* _STATED EXERCISE_
Could you put the lines from the one with "Click the Pull" up to and including the one with "coord(221,719)" into a JSON list of strings, one string per line and no blank lines?

>>

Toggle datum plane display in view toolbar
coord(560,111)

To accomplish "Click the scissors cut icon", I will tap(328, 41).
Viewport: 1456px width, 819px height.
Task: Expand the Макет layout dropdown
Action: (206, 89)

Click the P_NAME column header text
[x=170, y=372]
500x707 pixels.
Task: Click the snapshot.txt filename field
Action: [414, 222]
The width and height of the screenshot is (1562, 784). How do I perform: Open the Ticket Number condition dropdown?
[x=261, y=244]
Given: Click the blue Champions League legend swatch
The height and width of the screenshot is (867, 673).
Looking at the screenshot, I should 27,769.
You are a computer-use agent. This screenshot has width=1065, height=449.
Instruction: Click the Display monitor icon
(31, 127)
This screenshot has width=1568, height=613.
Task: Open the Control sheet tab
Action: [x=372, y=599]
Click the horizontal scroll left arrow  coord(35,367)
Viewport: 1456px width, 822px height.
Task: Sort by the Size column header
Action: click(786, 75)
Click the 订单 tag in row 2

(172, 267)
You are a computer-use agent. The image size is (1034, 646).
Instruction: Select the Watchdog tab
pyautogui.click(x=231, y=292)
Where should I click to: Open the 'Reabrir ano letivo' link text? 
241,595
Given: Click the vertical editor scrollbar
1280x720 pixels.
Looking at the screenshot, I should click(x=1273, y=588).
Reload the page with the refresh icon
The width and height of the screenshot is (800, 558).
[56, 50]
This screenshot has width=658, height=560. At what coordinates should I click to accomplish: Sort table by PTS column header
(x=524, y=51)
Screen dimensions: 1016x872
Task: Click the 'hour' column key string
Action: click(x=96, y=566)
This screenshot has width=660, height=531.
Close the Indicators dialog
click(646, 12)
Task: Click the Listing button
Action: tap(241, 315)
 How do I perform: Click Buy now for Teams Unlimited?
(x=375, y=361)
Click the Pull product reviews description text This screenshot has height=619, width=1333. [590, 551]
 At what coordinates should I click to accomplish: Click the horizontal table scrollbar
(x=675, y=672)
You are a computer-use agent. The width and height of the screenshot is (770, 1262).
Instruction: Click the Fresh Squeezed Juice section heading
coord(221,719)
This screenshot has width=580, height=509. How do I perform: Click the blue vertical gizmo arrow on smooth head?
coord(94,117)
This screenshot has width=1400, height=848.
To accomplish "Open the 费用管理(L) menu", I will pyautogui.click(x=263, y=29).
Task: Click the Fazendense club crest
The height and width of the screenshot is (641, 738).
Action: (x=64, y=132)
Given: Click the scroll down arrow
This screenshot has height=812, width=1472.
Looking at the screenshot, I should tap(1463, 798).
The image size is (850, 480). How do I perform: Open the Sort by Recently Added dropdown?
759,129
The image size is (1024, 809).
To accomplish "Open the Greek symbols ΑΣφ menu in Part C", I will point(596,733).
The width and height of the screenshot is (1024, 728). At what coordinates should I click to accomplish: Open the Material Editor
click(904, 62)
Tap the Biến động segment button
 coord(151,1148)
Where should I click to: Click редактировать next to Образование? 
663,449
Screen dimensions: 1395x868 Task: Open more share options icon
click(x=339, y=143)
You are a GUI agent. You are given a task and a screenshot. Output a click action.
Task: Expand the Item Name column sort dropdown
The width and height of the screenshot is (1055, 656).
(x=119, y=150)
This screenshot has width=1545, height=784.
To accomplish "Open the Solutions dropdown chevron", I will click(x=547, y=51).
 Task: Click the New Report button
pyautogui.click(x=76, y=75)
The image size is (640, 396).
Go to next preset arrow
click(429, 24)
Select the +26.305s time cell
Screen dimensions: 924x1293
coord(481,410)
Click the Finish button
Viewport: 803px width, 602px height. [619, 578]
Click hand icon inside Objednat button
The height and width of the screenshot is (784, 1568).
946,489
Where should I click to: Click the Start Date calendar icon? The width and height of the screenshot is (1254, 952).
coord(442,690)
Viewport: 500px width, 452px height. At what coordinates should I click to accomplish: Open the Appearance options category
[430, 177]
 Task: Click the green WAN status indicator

<<

* _TASK RESPONSE_
[
  "Click the Pull product reviews description text This screenshot has height=619, width=1333. [590, 551]",
  " At what coordinates should I click to accomplish: Click the horizontal table scrollbar",
  "(x=675, y=672)",
  "You are a computer-use agent. The width and height of the screenshot is (770, 1262).",
  "Instruction: Click the Fresh Squeezed Juice section heading",
  "coord(221,719)"
]